▸ **Material to process**
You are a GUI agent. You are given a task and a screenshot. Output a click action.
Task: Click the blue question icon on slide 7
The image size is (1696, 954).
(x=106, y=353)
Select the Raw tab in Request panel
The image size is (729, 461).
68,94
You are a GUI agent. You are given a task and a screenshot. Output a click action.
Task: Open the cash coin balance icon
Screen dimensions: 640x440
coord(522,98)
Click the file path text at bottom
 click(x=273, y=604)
--
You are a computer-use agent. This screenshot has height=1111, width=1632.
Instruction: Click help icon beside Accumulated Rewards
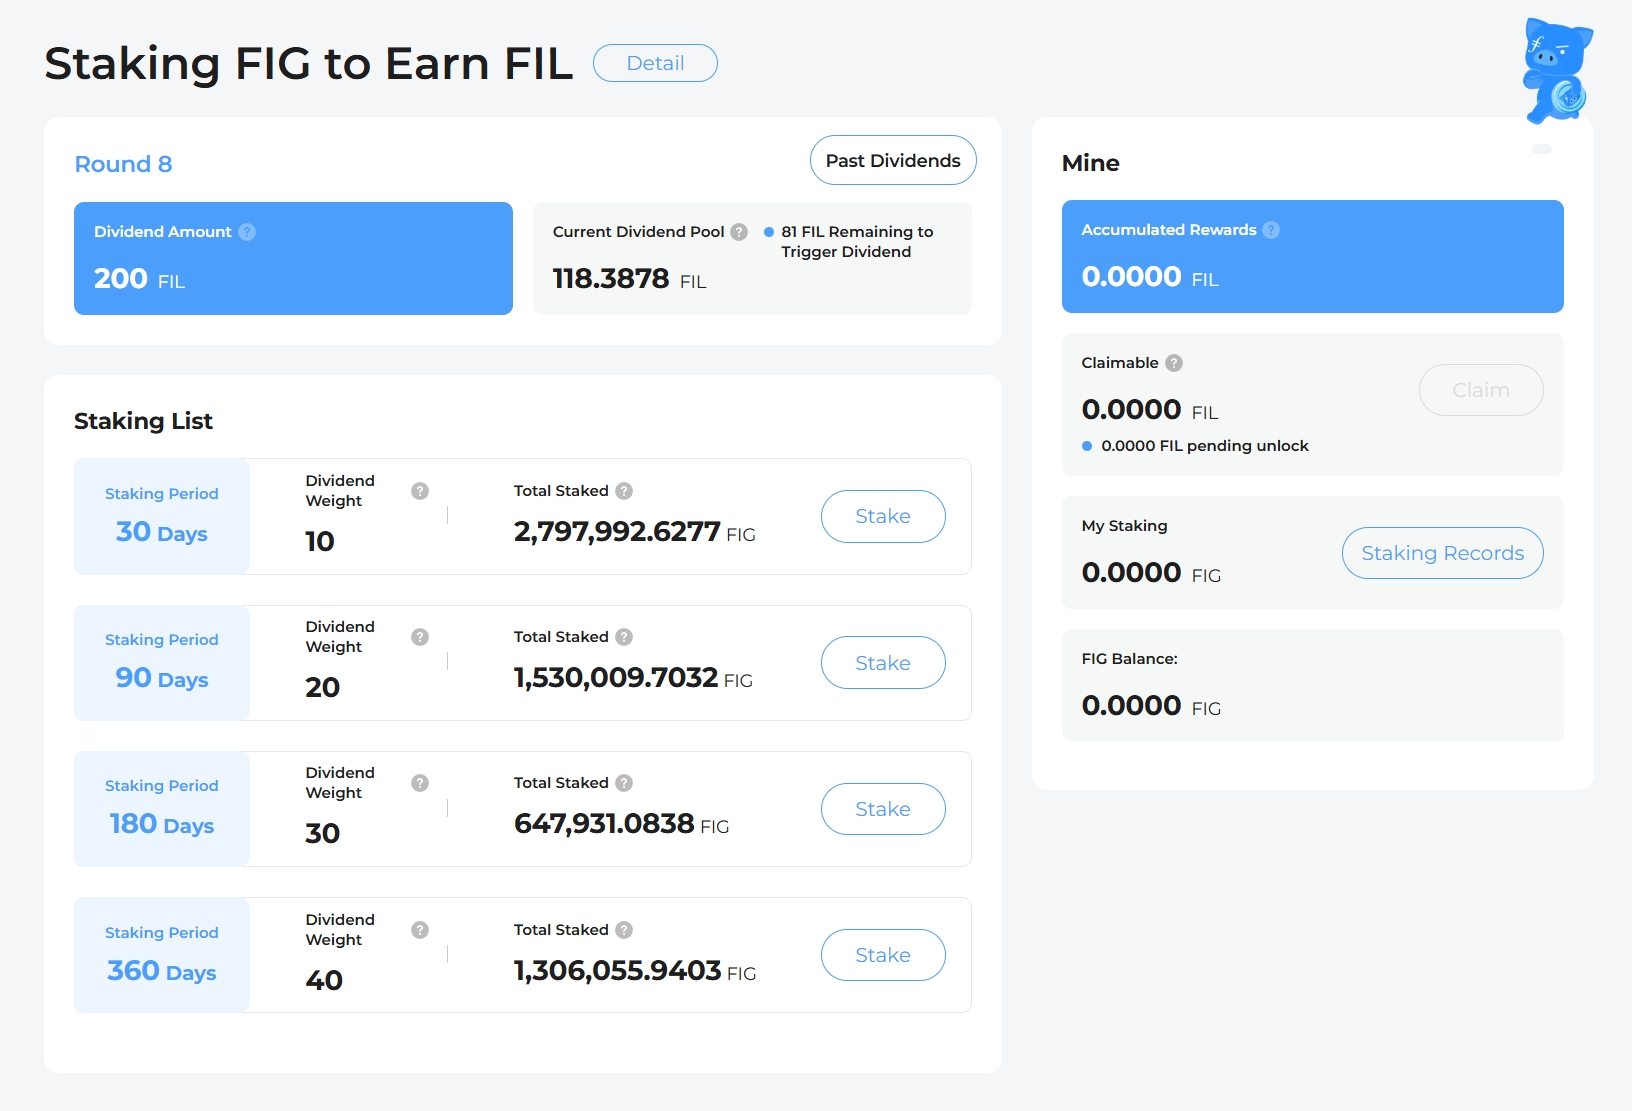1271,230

▸ **Aim of the exercise**
Write down, word for word, the lines above from the one containing "The image size is (1696, 954)." through the one containing "Task: Open the cash coin balance icon", both ends included.

▸ **Response for this exercise**
The image size is (1696, 954).
(x=106, y=353)
Select the Raw tab in Request panel
The image size is (729, 461).
68,94
You are a GUI agent. You are given a task and a screenshot. Output a click action.
Task: Open the cash coin balance icon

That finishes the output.